Marquis Weeks

No. 30
- Position: Running back

Personal information
- Born: October 2, 1980 (age 45) Fort Ord, California
- Listed height: 5 ft 10 in (1.78 m)
- Listed weight: 220 lb (100 kg)

Career information
- High school: Conestoga (Berwyn, Pennsylvania)
- College: Virginia
- NFL draft: 2005: undrafted

Career history
- Seattle Seahawks (2005–2006); Denver Broncos (2008)*;
- * Offseason or practice squad member only
- Stats at Pro Football Reference

= Marquis Weeks =

American football player (born 1980)

Marquis Weeks (born October 2, 1980) is an American former football running back. He was originally signed by the Seattle Seahawks as an undrafted free agent in 2005. He played college football at Virginia

Marquis lettered in high school football, wrestling, winter and Spring track at Conestoga High School, located in Berwyn, PA.
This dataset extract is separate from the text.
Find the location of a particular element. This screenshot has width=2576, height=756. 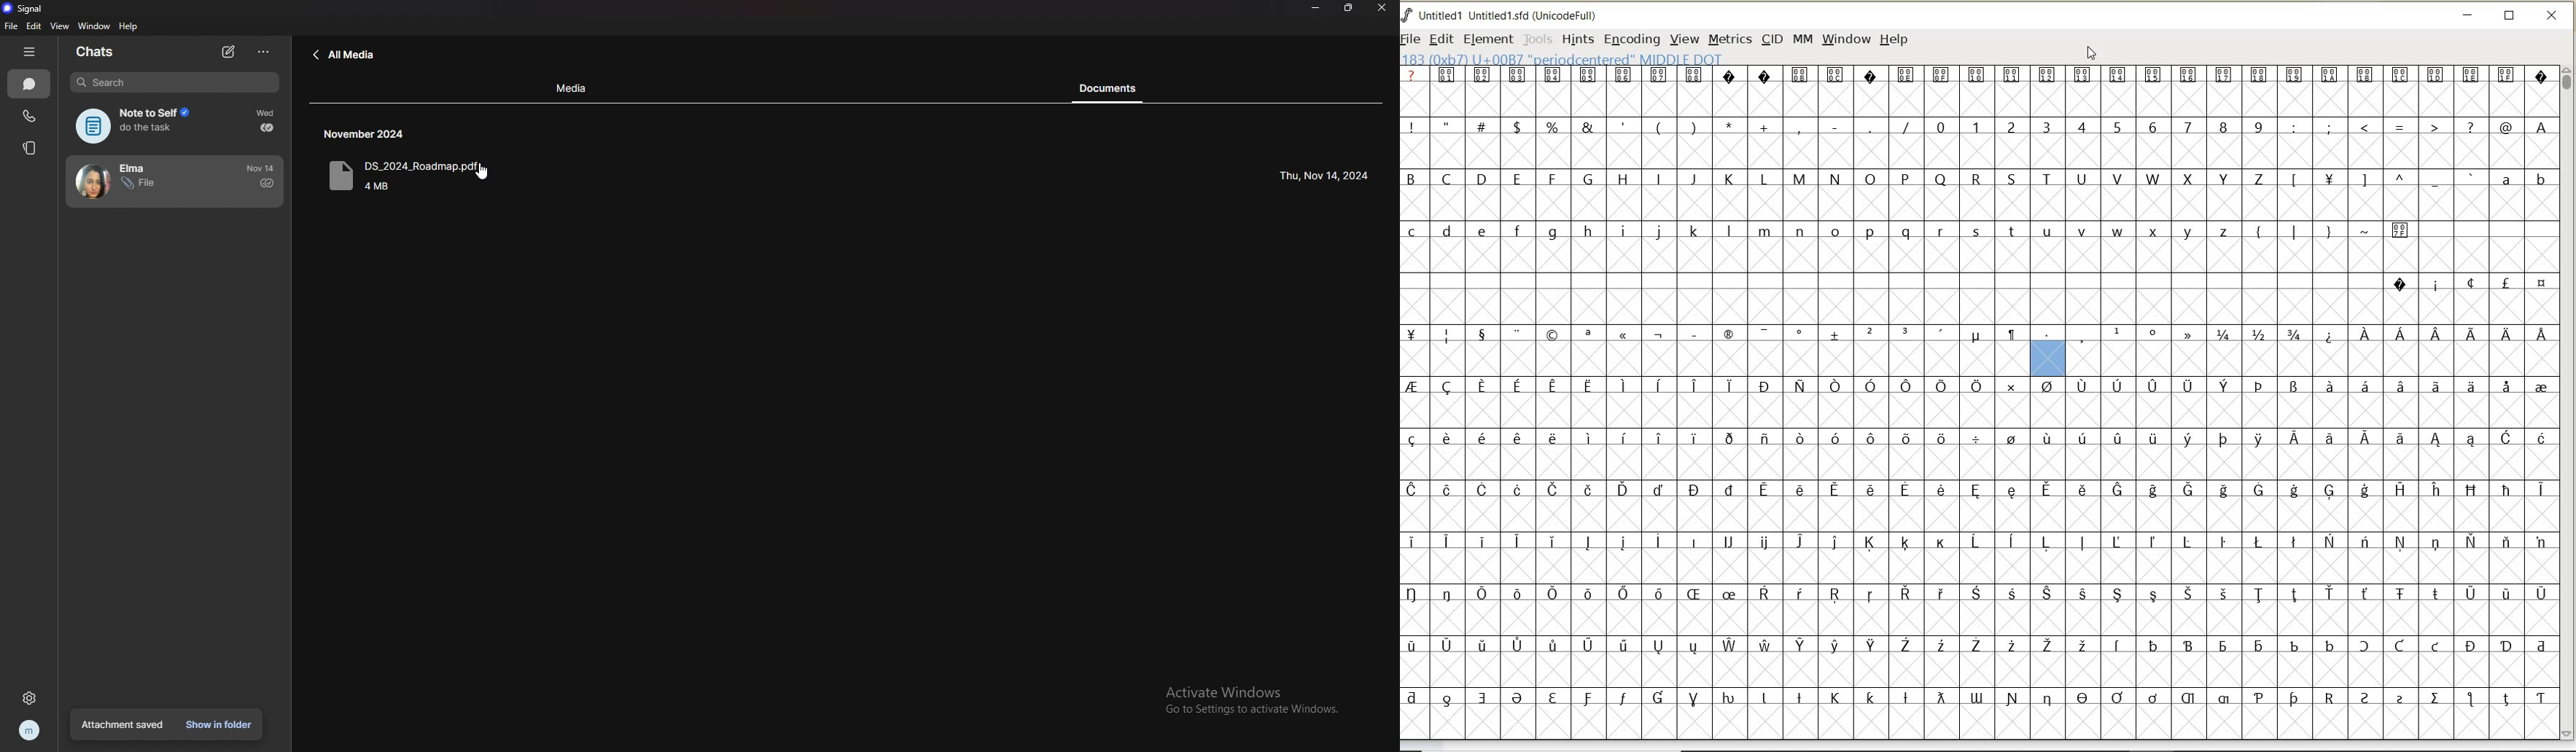

EDIT is located at coordinates (1441, 40).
In the summer of 2014, Weeks was hired to teach as a 5th grade social studies teacher in the Tredyffrin-Easttown School District at Valley Forge Middle School, the same school district in which he attended high school, Conestoga and went to school at Tredyffrin Easttown Middle School. In 2016, Marquis was hired as the head football coach at Conestoga High School his alma mater.